Zusätzlich sollte die Faserausrichtung (Laufrichtung) in Bezug auf Rillung und spätere Beanspruchung abgestimmt werden, um Rissbildung zu vermeiden. Bei Feuchtebelastung sind Cobb-Werte, geeignete Beschichtungen und klimastabile Lagerung relevant. Für mikrowellige Ausführungen (z. B. E-/F-Qualitäten) gilt: Rillbreite, Messergeometrie und Kompression müssen an die Materialdicke angepasst werden, damit saubere Faltergebnisse ohne Rillbruch entstehen.

Maße, Passform und Toleranzen

Entscheidend sind die korrekte Ableitung von Innenmaß, Außenmaß und Nutzmaß, ausreichende Spielräume für das Produkt sowie die Berücksichtigung von Materialdicke, Rillkompression und Fertigungstoleranzen.
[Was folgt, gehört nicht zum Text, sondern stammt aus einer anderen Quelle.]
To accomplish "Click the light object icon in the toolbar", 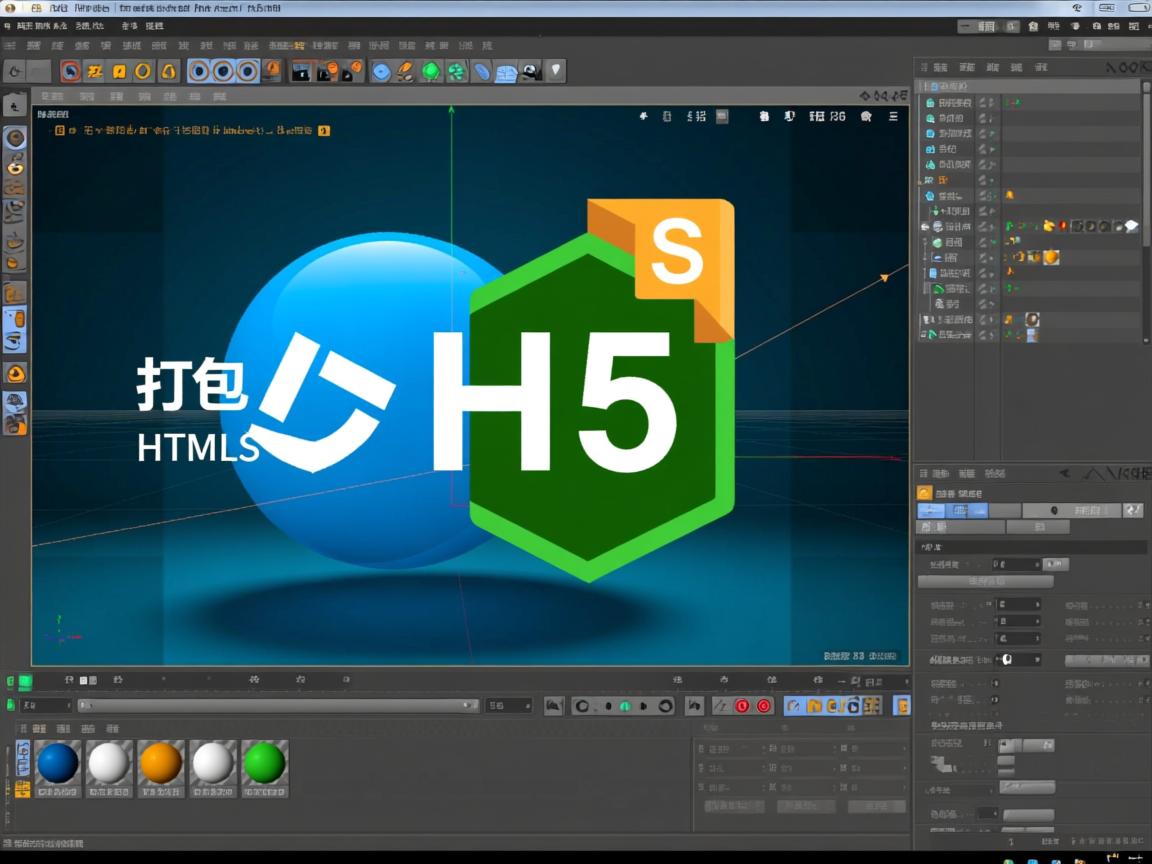I will coord(554,70).
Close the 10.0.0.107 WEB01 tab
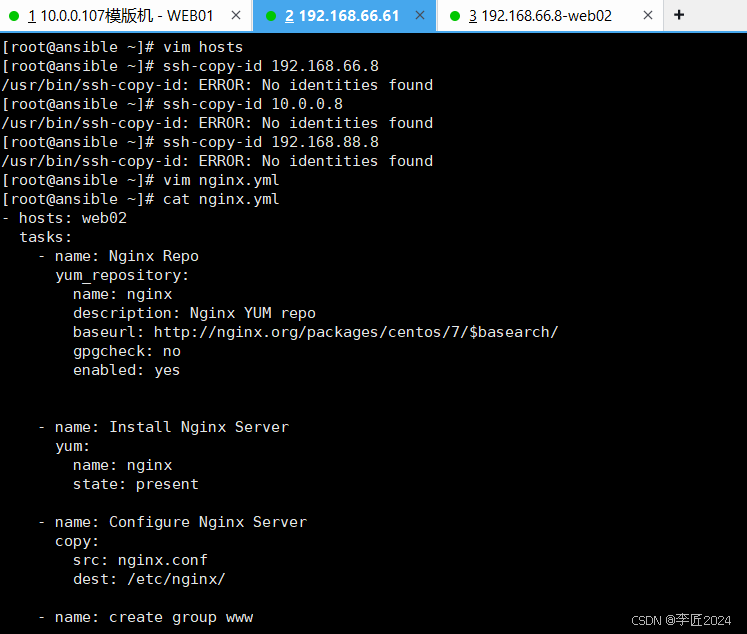 (x=236, y=16)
Die Orientierung an Standardformaten kann Verschnitt reduzieren und die Maschinenverfügbarkeit verbessern. Ebenso beeinflussen Stapelfähigkeit, Transportbeanspruchung und die spätere Palettierung die Konstruktion.

Weiterführende Fachinformationen zu praxisgerechten Abmessungen im Kontext der Faltschachtelgestaltung unterstützen bei der normnahen Definition von Maßen und Toleranzen in der Entwicklung. Ergänzend empfiehlt sich ein klar definiertes Toleranzschema für Zuschnitt, Rillbild, Klebenaht und Aufbauhöhen sowie die Festlegung von Prüfmaßen an Referenzpunkten (z. B. Laschenkante bis Rilllinie). Dadurch lassen sich Passform, Füllgrad und Maschinengängigkeit durchgängig validieren.
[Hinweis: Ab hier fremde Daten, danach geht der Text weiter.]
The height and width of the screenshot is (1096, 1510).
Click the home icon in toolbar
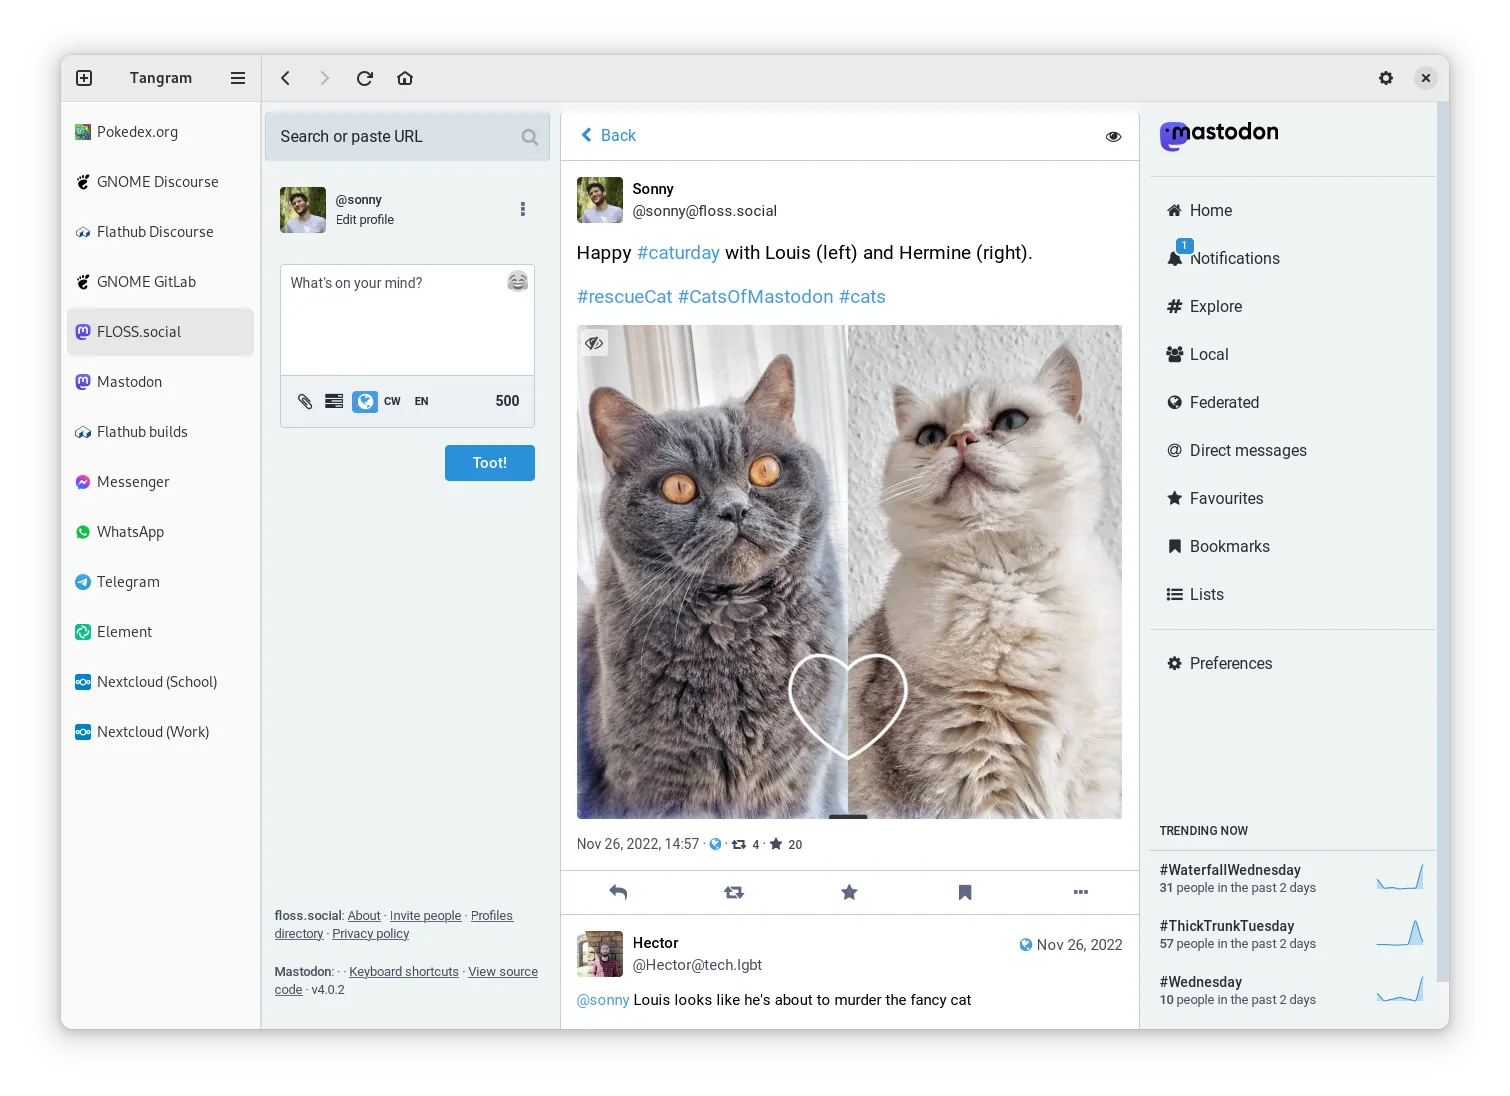[405, 78]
Funktionale Features und Anwendungsbeispiele

Funktionale Elemente erhöhen die Gebrauchstauglichkeit: Sichtfenster erleichtern die Produktprüfung, Perforationen und Anrisse unterstützen das kontrollierte Öffnen, Tamper-Evident-Lösungen sichern die Erstöffnung, und integrierte Einlagen fixieren Inhalte. Für E-Commerce-Anwendungen werden häufig zusätzliche Polsterzonen, doppelte Bodenlagen oder Wiederverschlussstreifen vorgesehen.

  • Kosmetik und Konsumgüter: dekorative Flächen, präzise Passform, stabile Einleger.
  • Pharmazeutische Anwendungen: manipulationssichere Verschlüsse, eindeutige Kennzeichnungen.
  • Technik- und Ersatzteile: robuste Konstruktion, klare Struktur, optionaler Schutz gegen Abrieb.
  • Lebensmittel: geeignete Barrieren, faserstaubarme Ausführung, definierte Öffnungsmechanik zur Portionsentnahme.
  • POS/Display-Kombinationen: umklappbare Elemente, tear-open-Funktionen für Regal- oder Thekeneinsatz.

Prozess: Von der Idee zum Serienprodukt

Der typische Ablauf umfasst das Briefing, die Erstellung des Stanzrisses (Dieline), den Weißmusterbau zur Passformprüfung, Funktions- und Falltests, die Auswahl der Druck- und Veredelungsparameter, die Freigabe über Proof/Andruck, den Bau des Stanzwerkzeugs sowie die Serienfertigung mit abschließender Qualitätssicherung. Eine enge Abstimmung zwischen Gestaltung, Konstruktion und Produktion minimiert Schleifen und reduziert Ausschuss.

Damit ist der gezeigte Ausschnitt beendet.